[start Document segment]

Wednesday, September 29

9.00-10.25 (Chicago)/16-17.25 (Vienna)

Triinu Eesmaa, University of Vienna
"Is There Felicitous Underspecification?"
Felicitous Underspecification is the thesis that there are uses of declarative sentences, which do not express a unique proposition. In this talk, I will do three things. First, I will spell out a set of assumptions, often held by semanticists, which will be placed under pressure if Felicitous Underspecification is true. Second, I will describe four alleged cases of felicitous underspecification. These cases involve gradable adjectives, quantifiers, demonstrative pronouns, and epistemic modals. I will argue that while the cases involving a gradable adjective, a quantifier, and a demonstrative pronoun are felicitously underspecified, the case with an epistemic modal is not. Third, I will describe a range of objections to Felicitous Underspecification and respond to them. 


10.35-12 (Chicago)/17.35-19 (Vienna)

Mike Tabatowski, University of Chicago
"High Negation Polar Questions as Requests for Epistemic Status"

[end Document segment]
[start Data excerpt]

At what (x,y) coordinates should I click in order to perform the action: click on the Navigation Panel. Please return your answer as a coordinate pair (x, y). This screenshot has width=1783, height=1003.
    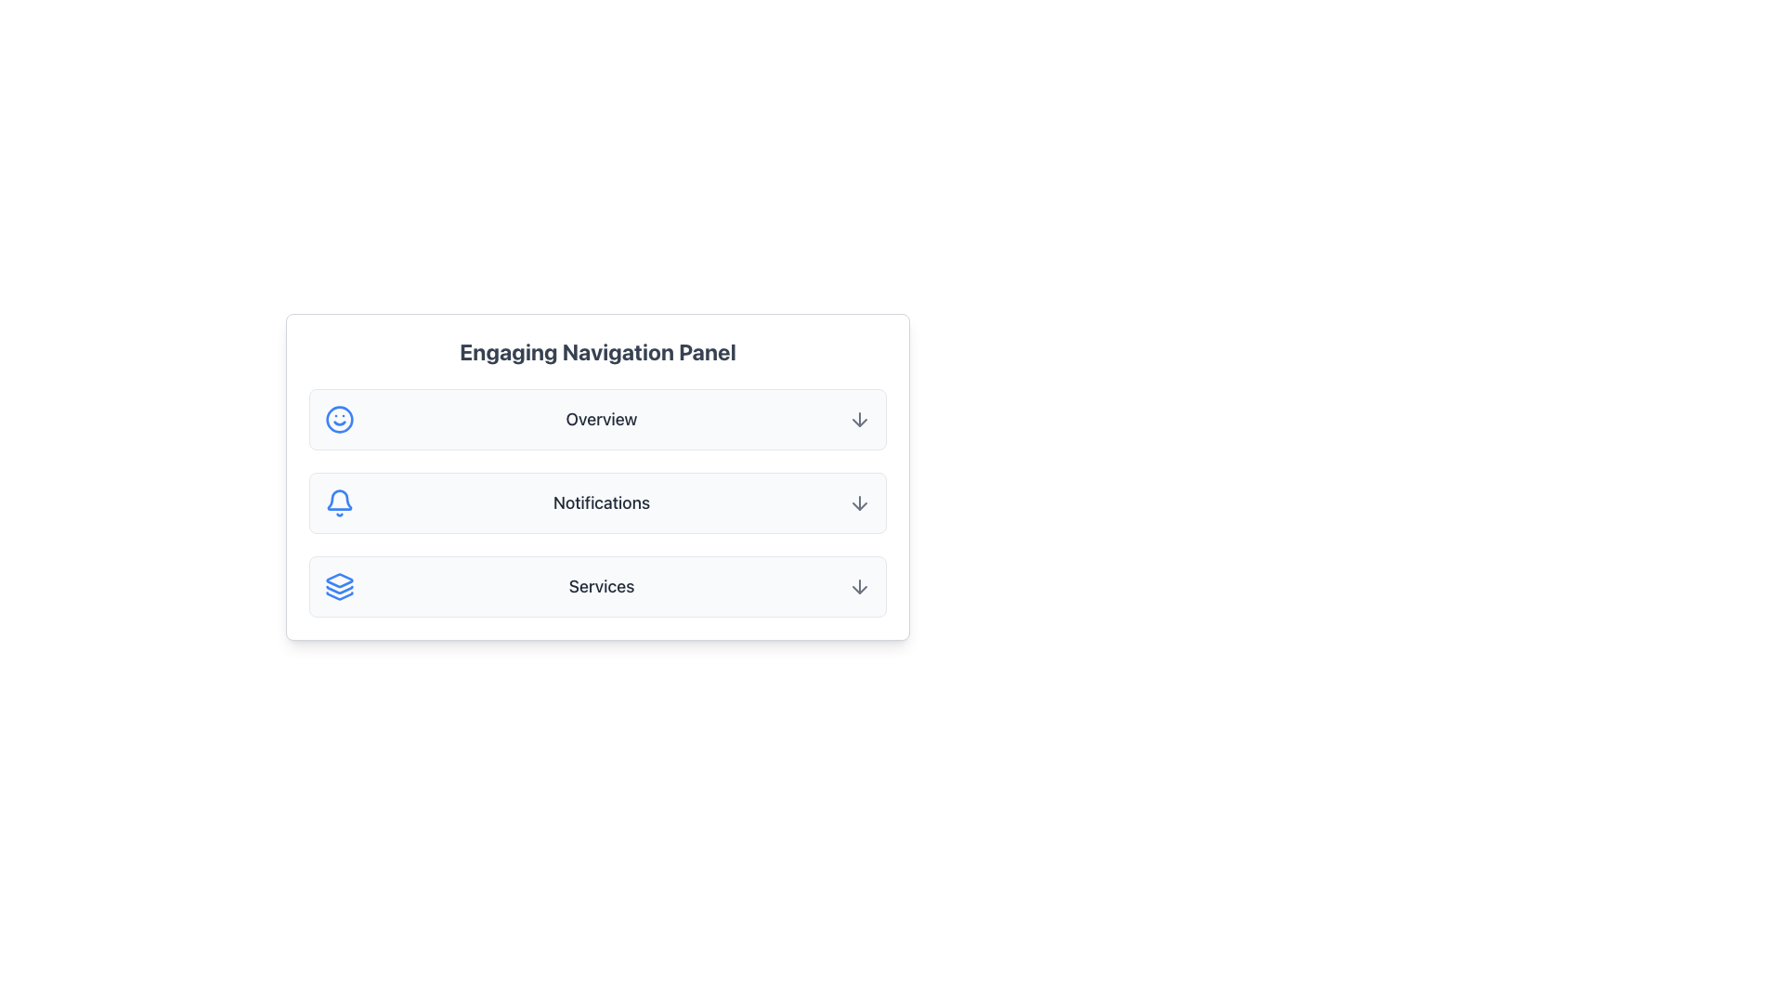
    Looking at the image, I should click on (597, 503).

[end Data excerpt]

→ Required task:
Translate this sentence from the conference schedule above into German: "These cases involve gradable adjectives, quantifiers, demonstrative pronouns, and epistemic modals."

→ Result for this task:
Diese Fälle betreffen graduierbare Adjektive, Quantoren, Demonstrativpronomen und epistemische Modalausdrücke.